(Records for locating displayed items)

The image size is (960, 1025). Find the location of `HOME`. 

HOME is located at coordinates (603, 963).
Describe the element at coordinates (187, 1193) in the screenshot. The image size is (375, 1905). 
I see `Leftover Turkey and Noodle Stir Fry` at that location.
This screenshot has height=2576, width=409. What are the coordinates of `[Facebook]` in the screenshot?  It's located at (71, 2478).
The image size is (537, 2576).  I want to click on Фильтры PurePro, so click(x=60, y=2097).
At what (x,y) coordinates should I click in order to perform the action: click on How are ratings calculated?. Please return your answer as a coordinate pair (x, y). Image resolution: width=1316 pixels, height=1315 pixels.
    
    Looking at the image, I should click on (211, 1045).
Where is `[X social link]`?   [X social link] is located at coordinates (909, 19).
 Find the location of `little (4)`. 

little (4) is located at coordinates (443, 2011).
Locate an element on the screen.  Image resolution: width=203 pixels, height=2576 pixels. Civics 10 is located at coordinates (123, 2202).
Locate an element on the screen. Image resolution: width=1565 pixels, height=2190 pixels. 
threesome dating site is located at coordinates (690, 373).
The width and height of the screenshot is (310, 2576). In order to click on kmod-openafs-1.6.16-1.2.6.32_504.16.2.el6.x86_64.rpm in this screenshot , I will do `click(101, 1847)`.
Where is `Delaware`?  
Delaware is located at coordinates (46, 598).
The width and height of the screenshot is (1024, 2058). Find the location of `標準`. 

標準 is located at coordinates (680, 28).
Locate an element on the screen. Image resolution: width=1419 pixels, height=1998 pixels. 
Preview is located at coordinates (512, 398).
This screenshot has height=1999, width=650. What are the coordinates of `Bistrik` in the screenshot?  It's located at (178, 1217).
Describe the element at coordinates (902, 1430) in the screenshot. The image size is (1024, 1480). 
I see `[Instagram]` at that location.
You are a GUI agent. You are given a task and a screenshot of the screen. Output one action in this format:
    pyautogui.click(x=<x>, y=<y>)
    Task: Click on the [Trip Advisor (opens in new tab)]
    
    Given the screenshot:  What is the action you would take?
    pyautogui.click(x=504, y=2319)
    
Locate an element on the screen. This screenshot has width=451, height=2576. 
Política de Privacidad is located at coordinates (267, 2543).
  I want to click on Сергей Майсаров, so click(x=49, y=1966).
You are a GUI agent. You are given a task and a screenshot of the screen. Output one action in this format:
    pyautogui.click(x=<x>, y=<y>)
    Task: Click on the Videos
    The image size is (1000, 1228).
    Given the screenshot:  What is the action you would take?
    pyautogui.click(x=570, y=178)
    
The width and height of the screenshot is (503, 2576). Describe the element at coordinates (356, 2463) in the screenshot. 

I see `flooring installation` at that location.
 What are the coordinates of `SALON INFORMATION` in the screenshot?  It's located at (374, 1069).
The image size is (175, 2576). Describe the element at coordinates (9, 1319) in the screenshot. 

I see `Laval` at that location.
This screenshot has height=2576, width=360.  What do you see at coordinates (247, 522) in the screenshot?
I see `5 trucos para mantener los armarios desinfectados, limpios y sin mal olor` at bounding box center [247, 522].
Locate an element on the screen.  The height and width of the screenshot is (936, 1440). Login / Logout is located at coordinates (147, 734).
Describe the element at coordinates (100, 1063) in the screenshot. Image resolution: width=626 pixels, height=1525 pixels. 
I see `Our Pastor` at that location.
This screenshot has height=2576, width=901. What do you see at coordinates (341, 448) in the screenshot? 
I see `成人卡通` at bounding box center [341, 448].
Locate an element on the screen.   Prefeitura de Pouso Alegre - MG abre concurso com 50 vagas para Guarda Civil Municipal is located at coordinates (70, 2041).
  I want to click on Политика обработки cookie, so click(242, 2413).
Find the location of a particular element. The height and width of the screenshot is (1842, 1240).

**Problem:**
Recast every line of the material above as a JSON list of strings, one string per line. Leave out blank lines.

**Written solution:**
[
  "The image size is (960, 1025). Find the location of `HOME`. ",
  "HOME is located at coordinates (603, 963).",
  "Describe the element at coordinates (187, 1193) in the screenshot. The image size is (375, 1905). ",
  "I see `Leftover Turkey and Noodle Stir Fry` at that location.",
  "This screenshot has height=2576, width=409. What are the coordinates of `[Facebook]` in the screenshot?  It's located at (71, 2478).",
  "The image size is (537, 2576).  I want to click on Фильтры PurePro, so click(x=60, y=2097).",
  "At what (x,y) coordinates should I click in order to perform the action: click on How are ratings calculated?. Please return your answer as a coordinate pair (x, y). Image resolution: width=1316 pixels, height=1315 pixels.",
  "    Looking at the image, I should click on (211, 1045).",
  "Where is `[X social link]`?   [X social link] is located at coordinates (909, 19).",
  " Find the location of `little (4)`. ",
  "little (4) is located at coordinates (443, 2011).",
  "Locate an element on the screen.  Image resolution: width=203 pixels, height=2576 pixels. Civics 10 is located at coordinates (123, 2202).",
  "Locate an element on the screen. Image resolution: width=1565 pixels, height=2190 pixels. ",
  "threesome dating site is located at coordinates (690, 373).",
  "The width and height of the screenshot is (310, 2576). In order to click on kmod-openafs-1.6.16-1.2.6.32_504.16.2.el6.x86_64.rpm in this screenshot , I will do `click(101, 1847)`.",
  "Where is `Delaware`?  ",
  "Delaware is located at coordinates (46, 598).",
  "The width and height of the screenshot is (1024, 2058). Find the location of `標準`. ",
  "標準 is located at coordinates (680, 28).",
  "Locate an element on the screen. Image resolution: width=1419 pixels, height=1998 pixels. ",
  "Preview is located at coordinates (512, 398).",
  "This screenshot has height=1999, width=650. What are the coordinates of `Bistrik` in the screenshot?  It's located at (178, 1217).",
  "Describe the element at coordinates (902, 1430) in the screenshot. The image size is (1024, 1480). ",
  "I see `[Instagram]` at that location.",
  "You are a GUI agent. You are given a task and a screenshot of the screen. Output one action in this format:",
  "    pyautogui.click(x=<x>, y=<y>)",
  "    Task: Click on the [Trip Advisor (opens in new tab)]",
  "    Given the screenshot:  What is the action you would take?",
  "    pyautogui.click(x=504, y=2319)",
  "Locate an element on the screen. This screenshot has width=451, height=2576. ",
  "Política de Privacidad is located at coordinates (267, 2543).",
  "  I want to click on Сергей Майсаров, so click(x=49, y=1966).",
  "You are a GUI agent. You are given a task and a screenshot of the screen. Output one action in this format:",
  "    pyautogui.click(x=<x>, y=<y>)",
  "    Task: Click on the Videos",
  "    The image size is (1000, 1228).",
  "    Given the screenshot:  What is the action you would take?",
  "    pyautogui.click(x=570, y=178)",
  "The width and height of the screenshot is (503, 2576). Describe the element at coordinates (356, 2463) in the screenshot. ",
  "I see `flooring installation` at that location.",
  " What are the coordinates of `SALON INFORMATION` in the screenshot?  It's located at (374, 1069).",
  "The image size is (175, 2576). Describe the element at coordinates (9, 1319) in the screenshot. ",
  "I see `Laval` at that location.",
  "This screenshot has height=2576, width=360.  What do you see at coordinates (247, 522) in the screenshot?",
  "I see `5 trucos para mantener los armarios desinfectados, limpios y sin mal olor` at bounding box center [247, 522].",
  "Locate an element on the screen.  The height and width of the screenshot is (936, 1440). Login / Logout is located at coordinates (147, 734).",
  "Describe the element at coordinates (100, 1063) in the screenshot. Image resolution: width=626 pixels, height=1525 pixels. ",
  "I see `Our Pastor` at that location.",
  "This screenshot has height=2576, width=901. What do you see at coordinates (341, 448) in the screenshot? ",
  "I see `成人卡通` at bounding box center [341, 448].",
  "Locate an element on the screen.   Prefeitura de Pouso Alegre - MG abre concurso com 50 vagas para Guarda Civil Municipal is located at coordinates (70, 2041).",
  "  I want to click on Политика обработки cookie, so click(242, 2413).",
  "Find the location of a particular element. The height and width of the screenshot is (1842, 1240)."
]